Procuraram a polícia e ela fez a denúncia, mesmo com muito medo. Saiu de casa e está morando temporariamente com uma amiga, e vive angustiada. “Se você não for minha não será de mais ninguém”, costumava repetir o agressor. E a professora tem razão de estar preocupada. Só em 2016, um levantamento do Anuário Brasileiro de Segurança Pública mostrou que 4.657 mulheres foram mortas no país, sendo 585 ocorrências de feminicídio, 12,6% do total. Os casos, porém, ainda são amplamente subnotificados.

Desde 2015 o crime de feminicídio (homicídio qualificado envolvendo violência doméstica e familiar e/ou menosprezo ou discriminação à condição de mulher) entrou para o Código Penal. Segundo a legislação brasileira, um homicídio simples pode ser punido com penas de seis a 20 anos de prisão. Em situações de feminicídio, a pena aumenta para 12 a 30 anos de cadeia, por ser considerado hediondo. No livro “A Paixão no Banco de Réus”, a autora e advogada criminal Luiza Nagib Eluf, diz que associar casos como esses à paixão, amor e ciúme foi um recurso encontrado por advogados de defesa, nos anos 1940, para que assassinos de mulheres fossem perdoados. “Ninguém mata por amor. O réu nunca é um apaixonado que se descontrolou. Ele é um homicida e assim deve ser tratado”, ressalta a especialista.

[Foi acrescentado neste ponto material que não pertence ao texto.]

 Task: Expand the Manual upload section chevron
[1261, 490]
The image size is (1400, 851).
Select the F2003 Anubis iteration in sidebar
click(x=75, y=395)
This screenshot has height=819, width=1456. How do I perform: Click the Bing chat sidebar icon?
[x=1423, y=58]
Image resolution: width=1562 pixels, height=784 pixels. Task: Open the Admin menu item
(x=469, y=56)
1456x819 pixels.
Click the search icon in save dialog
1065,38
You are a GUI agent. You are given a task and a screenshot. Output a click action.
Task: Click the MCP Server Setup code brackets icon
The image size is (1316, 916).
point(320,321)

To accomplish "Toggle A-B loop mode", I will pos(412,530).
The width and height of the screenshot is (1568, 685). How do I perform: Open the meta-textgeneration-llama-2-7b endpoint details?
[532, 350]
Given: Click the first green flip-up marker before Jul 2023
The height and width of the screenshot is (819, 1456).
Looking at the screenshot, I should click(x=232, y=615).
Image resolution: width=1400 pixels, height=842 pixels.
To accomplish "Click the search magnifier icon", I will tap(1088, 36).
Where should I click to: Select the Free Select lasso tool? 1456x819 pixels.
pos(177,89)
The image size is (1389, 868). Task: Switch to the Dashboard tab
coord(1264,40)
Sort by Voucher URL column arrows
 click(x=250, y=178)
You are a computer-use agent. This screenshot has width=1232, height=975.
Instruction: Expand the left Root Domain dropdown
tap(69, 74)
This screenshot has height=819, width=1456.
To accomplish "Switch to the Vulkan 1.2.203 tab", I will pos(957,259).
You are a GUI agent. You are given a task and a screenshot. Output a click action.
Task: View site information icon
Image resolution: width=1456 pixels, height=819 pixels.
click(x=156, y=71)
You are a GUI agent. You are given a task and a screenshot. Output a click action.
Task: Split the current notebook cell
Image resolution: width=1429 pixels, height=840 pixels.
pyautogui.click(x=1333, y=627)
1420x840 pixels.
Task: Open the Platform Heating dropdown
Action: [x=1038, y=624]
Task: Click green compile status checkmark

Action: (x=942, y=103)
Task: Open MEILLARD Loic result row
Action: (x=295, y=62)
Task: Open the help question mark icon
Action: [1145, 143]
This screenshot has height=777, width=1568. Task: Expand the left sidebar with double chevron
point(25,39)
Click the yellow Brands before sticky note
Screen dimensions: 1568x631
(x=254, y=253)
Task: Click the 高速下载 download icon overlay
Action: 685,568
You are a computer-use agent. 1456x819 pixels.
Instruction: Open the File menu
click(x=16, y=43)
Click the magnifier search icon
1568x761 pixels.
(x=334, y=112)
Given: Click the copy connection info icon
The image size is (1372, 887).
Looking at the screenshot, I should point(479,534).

Sentimentos de posse e superioridade do homem em relação à mulher é o que gera assassinatos deste tipo, garante a advogada. “O ciúme deve deixar de ser visto como um sentimento bonito, passando a ser interpretado como algo torpe e perigoso. Quem sente ciúme acha que manda no corpo do outro. Ele não pode ser incentivado. Ninguém é dono ou propriedade de alguém”, ressalta.